Content starts
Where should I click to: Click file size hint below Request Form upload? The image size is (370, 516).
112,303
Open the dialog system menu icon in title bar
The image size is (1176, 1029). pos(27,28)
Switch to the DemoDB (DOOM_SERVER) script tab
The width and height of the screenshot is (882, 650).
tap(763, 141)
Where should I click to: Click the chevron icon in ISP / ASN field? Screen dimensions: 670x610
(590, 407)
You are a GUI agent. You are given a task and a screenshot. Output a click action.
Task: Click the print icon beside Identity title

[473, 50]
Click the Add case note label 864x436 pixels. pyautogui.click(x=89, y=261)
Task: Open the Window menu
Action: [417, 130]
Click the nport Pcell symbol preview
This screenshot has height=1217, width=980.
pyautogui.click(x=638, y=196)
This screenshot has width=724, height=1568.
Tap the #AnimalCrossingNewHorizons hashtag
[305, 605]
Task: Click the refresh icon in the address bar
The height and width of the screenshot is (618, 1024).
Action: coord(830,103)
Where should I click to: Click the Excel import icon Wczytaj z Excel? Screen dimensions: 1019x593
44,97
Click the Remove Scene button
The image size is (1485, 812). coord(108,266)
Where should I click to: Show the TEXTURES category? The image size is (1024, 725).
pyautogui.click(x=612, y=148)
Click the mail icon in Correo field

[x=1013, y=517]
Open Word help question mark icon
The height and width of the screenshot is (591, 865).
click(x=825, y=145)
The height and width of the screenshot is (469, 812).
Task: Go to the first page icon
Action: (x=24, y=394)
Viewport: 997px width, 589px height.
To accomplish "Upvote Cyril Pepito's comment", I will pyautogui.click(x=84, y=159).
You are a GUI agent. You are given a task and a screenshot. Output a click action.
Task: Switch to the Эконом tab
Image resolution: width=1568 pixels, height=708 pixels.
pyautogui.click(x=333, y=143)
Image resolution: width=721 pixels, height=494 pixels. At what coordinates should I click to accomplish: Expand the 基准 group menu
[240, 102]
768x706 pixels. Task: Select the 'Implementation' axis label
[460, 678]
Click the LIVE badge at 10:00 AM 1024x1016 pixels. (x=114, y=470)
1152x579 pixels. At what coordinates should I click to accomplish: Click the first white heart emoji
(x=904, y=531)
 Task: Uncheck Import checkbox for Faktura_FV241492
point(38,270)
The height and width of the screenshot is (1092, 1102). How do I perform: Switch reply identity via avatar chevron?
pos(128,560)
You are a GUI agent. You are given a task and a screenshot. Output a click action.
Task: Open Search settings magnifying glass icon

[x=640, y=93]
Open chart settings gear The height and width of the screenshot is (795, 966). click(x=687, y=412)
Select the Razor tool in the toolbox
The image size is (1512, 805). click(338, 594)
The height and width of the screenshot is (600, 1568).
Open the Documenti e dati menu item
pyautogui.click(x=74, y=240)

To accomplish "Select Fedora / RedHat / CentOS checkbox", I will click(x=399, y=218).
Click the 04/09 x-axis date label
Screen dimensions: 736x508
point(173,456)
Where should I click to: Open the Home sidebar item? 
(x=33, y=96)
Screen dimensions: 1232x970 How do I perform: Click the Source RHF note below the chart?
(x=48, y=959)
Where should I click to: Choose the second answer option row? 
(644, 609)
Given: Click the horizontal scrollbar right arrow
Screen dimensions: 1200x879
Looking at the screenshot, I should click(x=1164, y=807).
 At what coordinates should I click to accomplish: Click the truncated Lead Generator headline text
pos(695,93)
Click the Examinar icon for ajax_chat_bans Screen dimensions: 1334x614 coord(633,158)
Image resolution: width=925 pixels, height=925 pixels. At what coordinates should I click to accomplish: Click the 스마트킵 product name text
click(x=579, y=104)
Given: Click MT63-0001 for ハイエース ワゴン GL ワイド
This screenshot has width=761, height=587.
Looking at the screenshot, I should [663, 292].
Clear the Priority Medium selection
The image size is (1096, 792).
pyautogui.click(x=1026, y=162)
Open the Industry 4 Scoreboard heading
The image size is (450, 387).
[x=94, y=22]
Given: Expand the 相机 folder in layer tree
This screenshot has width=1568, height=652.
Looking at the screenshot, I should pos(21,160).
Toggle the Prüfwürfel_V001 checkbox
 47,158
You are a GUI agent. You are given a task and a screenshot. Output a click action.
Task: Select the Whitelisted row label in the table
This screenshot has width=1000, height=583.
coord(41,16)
Content ends
Action item:
Repeat the listing in full, keeping every line exactly as it is.

Result of this task:
Where should I click to: Click file size hint below Request Form upload? The image size is (370, 516).
112,303
Open the dialog system menu icon in title bar
The image size is (1176, 1029). pos(27,28)
Switch to the DemoDB (DOOM_SERVER) script tab
The width and height of the screenshot is (882, 650).
tap(763, 141)
Where should I click to: Click the chevron icon in ISP / ASN field? Screen dimensions: 670x610
(590, 407)
You are a GUI agent. You are given a task and a screenshot. Output a click action.
Task: Click the print icon beside Identity title

[473, 50]
Click the Add case note label 864x436 pixels. pyautogui.click(x=89, y=261)
Task: Open the Window menu
Action: [417, 130]
Click the nport Pcell symbol preview
This screenshot has height=1217, width=980.
pyautogui.click(x=638, y=196)
This screenshot has width=724, height=1568.
Tap the #AnimalCrossingNewHorizons hashtag
[305, 605]
Task: Click the refresh icon in the address bar
The height and width of the screenshot is (618, 1024).
Action: coord(830,103)
Where should I click to: Click the Excel import icon Wczytaj z Excel? Screen dimensions: 1019x593
44,97
Click the Remove Scene button
The image size is (1485, 812). coord(108,266)
Where should I click to: Show the TEXTURES category? The image size is (1024, 725).
pyautogui.click(x=612, y=148)
Click the mail icon in Correo field

[x=1013, y=517]
Open Word help question mark icon
The height and width of the screenshot is (591, 865).
click(x=825, y=145)
The height and width of the screenshot is (469, 812).
Task: Go to the first page icon
Action: (x=24, y=394)
Viewport: 997px width, 589px height.
To accomplish "Upvote Cyril Pepito's comment", I will pyautogui.click(x=84, y=159).
You are a GUI agent. You are given a task and a screenshot. Output a click action.
Task: Switch to the Эконом tab
Image resolution: width=1568 pixels, height=708 pixels.
pyautogui.click(x=333, y=143)
Image resolution: width=721 pixels, height=494 pixels. At what coordinates should I click to accomplish: Expand the 基准 group menu
[240, 102]
768x706 pixels. Task: Select the 'Implementation' axis label
[460, 678]
Click the LIVE badge at 10:00 AM 1024x1016 pixels. (x=114, y=470)
1152x579 pixels. At what coordinates should I click to accomplish: Click the first white heart emoji
(x=904, y=531)
 Task: Uncheck Import checkbox for Faktura_FV241492
point(38,270)
The height and width of the screenshot is (1092, 1102). How do I perform: Switch reply identity via avatar chevron?
pos(128,560)
You are a GUI agent. You are given a task and a screenshot. Output a click action.
Task: Open Search settings magnifying glass icon

[x=640, y=93]
Open chart settings gear The height and width of the screenshot is (795, 966). click(x=687, y=412)
Select the Razor tool in the toolbox
The image size is (1512, 805). click(338, 594)
The height and width of the screenshot is (600, 1568).
Open the Documenti e dati menu item
pyautogui.click(x=74, y=240)

To accomplish "Select Fedora / RedHat / CentOS checkbox", I will click(x=399, y=218).
Click the 04/09 x-axis date label
Screen dimensions: 736x508
point(173,456)
Where should I click to: Open the Home sidebar item? 
(x=33, y=96)
Screen dimensions: 1232x970 How do I perform: Click the Source RHF note below the chart?
(x=48, y=959)
Where should I click to: Choose the second answer option row? 
(644, 609)
Given: Click the horizontal scrollbar right arrow
Screen dimensions: 1200x879
Looking at the screenshot, I should click(x=1164, y=807).
 At what coordinates should I click to accomplish: Click the truncated Lead Generator headline text
pos(695,93)
Click the Examinar icon for ajax_chat_bans Screen dimensions: 1334x614 coord(633,158)
Image resolution: width=925 pixels, height=925 pixels. At what coordinates should I click to accomplish: Click the 스마트킵 product name text
click(x=579, y=104)
Given: Click MT63-0001 for ハイエース ワゴン GL ワイド
This screenshot has width=761, height=587.
Looking at the screenshot, I should [663, 292].
Clear the Priority Medium selection
The image size is (1096, 792).
pyautogui.click(x=1026, y=162)
Open the Industry 4 Scoreboard heading
The image size is (450, 387).
[x=94, y=22]
Given: Expand the 相机 folder in layer tree
This screenshot has width=1568, height=652.
Looking at the screenshot, I should pos(21,160).
Toggle the Prüfwürfel_V001 checkbox
 47,158
You are a GUI agent. You are given a task and a screenshot. Output a click action.
Task: Select the Whitelisted row label in the table
This screenshot has width=1000, height=583.
coord(41,16)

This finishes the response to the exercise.